Unfortunately, too having an indefinido contract is no guarantee that you wont be sacked or treated unfairly but you are doing the right thing by seeking legal advice now, and if you are sacked just dont sign anything till then either!


----------



## Alcalaina (Aug 6, 2010)

Please take note, all those people who think unions aren't needed in this day and age ...

This is exactly the sort of situation the union would sort out (or not let happen in the first place!)

Good luck Sherrie, hope it all works out for you.


----------



## Guest (Dec 31, 2010)

First off, as you've been cut back hours, can you earn 1/2 unemployment? 
Second, is there a local union office (UGT, etc) where you could ask someone for help? I've seen that unions up here are willing to give advice to folks who aren't affiliated.


----------



## leedsutdgem (Jun 3, 2010)

*Go to the Unio ( CCOO )*



Sherrie said:


> Hi to everyone,
> 
> I am new here - just joined today.
> 
> ...


Hi Sherrie,

I am so sorry that you are having to go through this. This is unfortunately one of the drawbacks of having an english employer as they do not understand the employment laws here fully (or maybe do not want to understand them).

If I were you I would go to your local union the CCOO (Comissiones Obreras). They will be able to advise you better on your situation. First of all what I can tell you is that when you were off sick you should have been paid. Their economic situation is not your problem. Please do not walk away from the job, if they want to get rid of you then they will by law have to pay you 45 days wage per year worked. It does not make any difference whatsoever if you are on a part time or full time contract.

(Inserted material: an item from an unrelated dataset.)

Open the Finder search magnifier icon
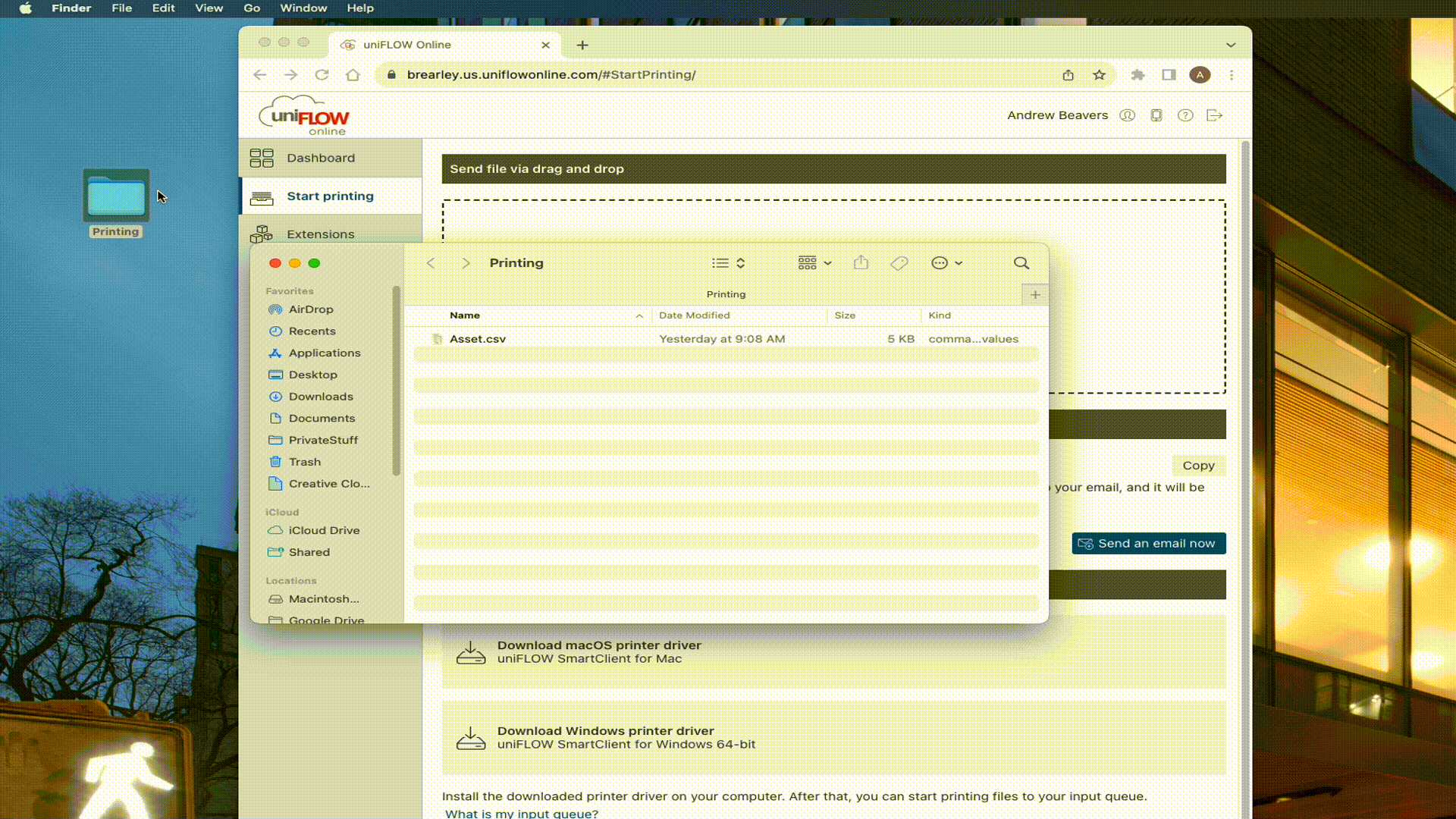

I had a similar situation a few years back where my english employer wouldnt give me a indefinido contract. I worked there for 4 years and they kept getting me to sign contracts every 6 months. Now, if I ever needed a bank loan etc the first thing the bank would ask was for your work contract. Once they seen it was temporary then no loan. So, I went to the Union and they denounced them for me. They gave me a indefinido contract then. So, find out where you local office is, explain your situation to them and they will help you.


----------



## Caz.I (Mar 21, 2009)

halydia said:


> First off, as you've been cut back hours, can you earn 1/2 unemployment?
> Second, is there a local union office (UGT, etc) where you could ask someone for help? I've seen that unions up here are willing to give advice to folks who aren't affiliated.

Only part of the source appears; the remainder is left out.